- [Material provided]
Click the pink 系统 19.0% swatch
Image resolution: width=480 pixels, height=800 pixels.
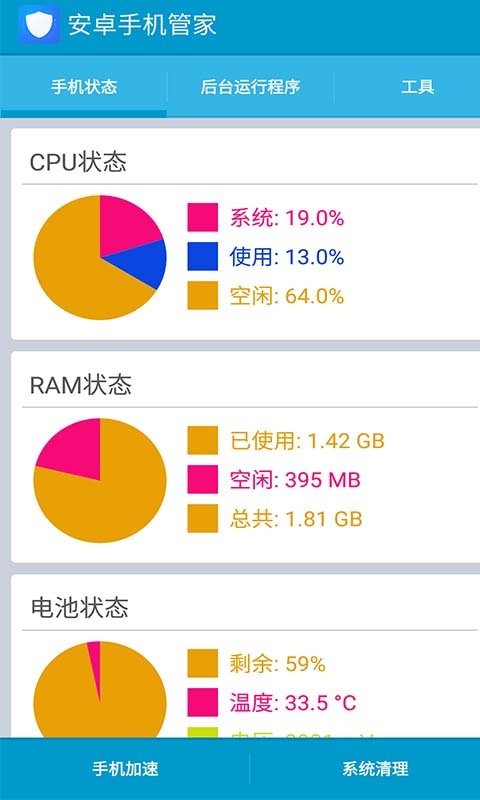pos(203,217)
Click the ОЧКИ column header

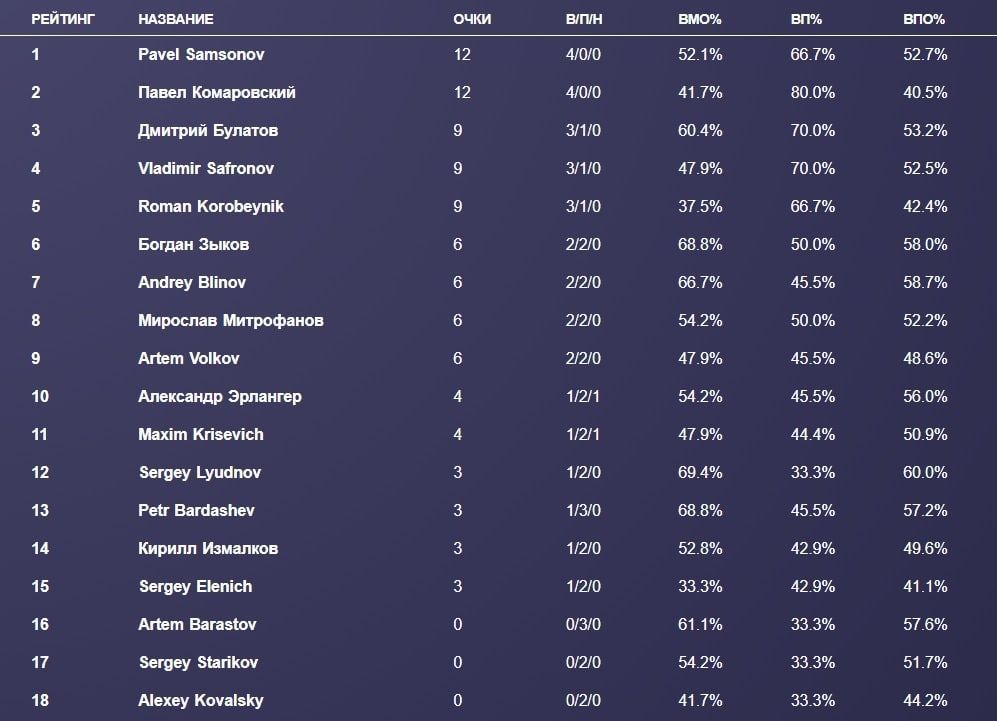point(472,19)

---

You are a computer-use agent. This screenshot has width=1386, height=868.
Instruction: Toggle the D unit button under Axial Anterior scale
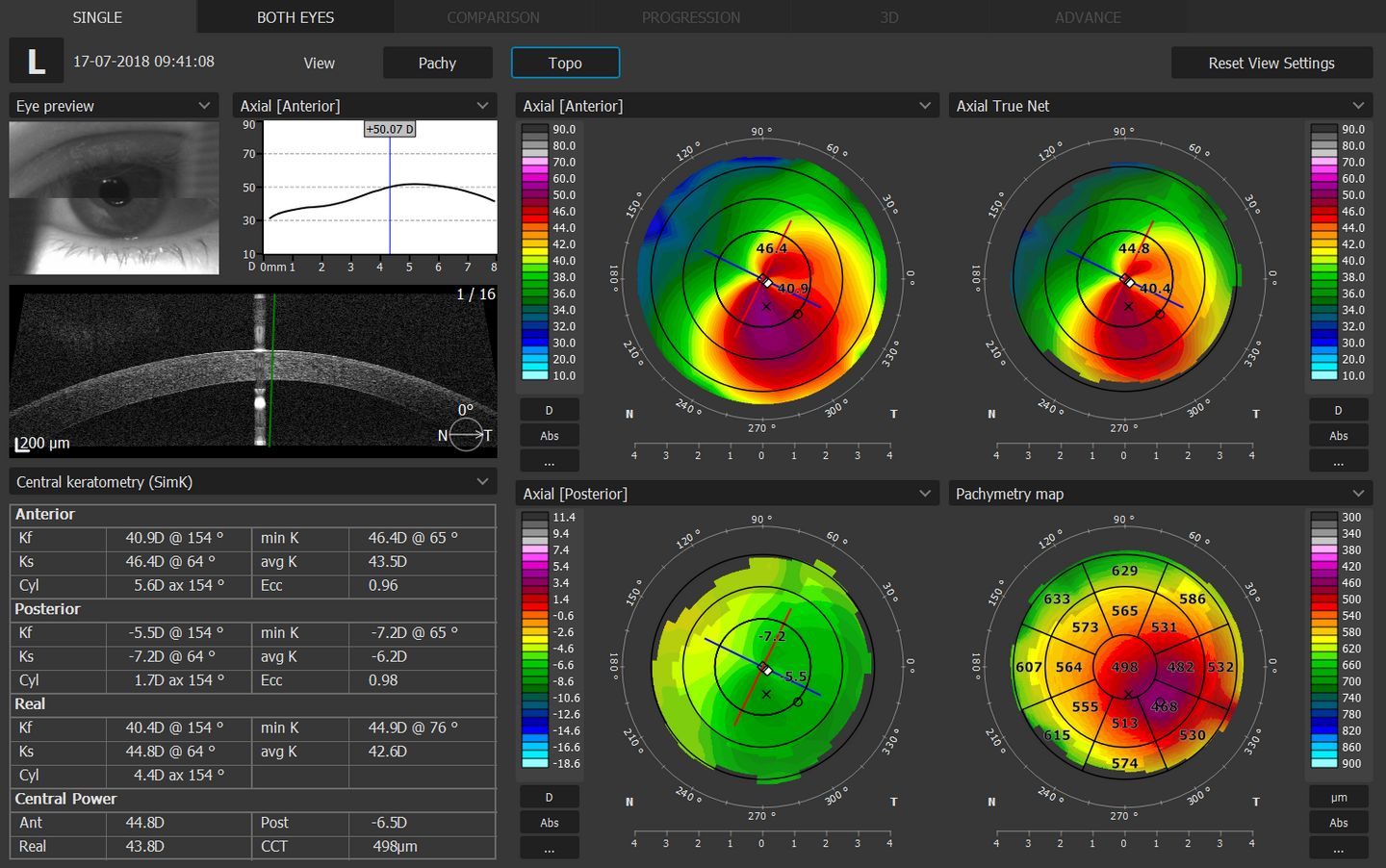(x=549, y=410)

...

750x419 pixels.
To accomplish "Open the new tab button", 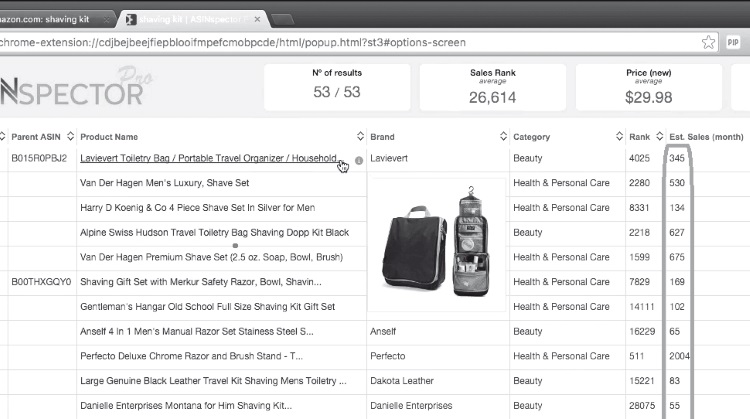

- [What you need to do]
Convert the stretch of lines in the items from the line containing "750x419 pixels." through the line containing "the new tab" into a Markdown table with the columns Number and Text, numbering each line and omitting blank lines. Leave the pictures out of the table.

- [The solution]
| Number | Text |
|---|---|
| 1 | 750x419 pixels. |
| 2 | To accomplish "Open the new tab button",  |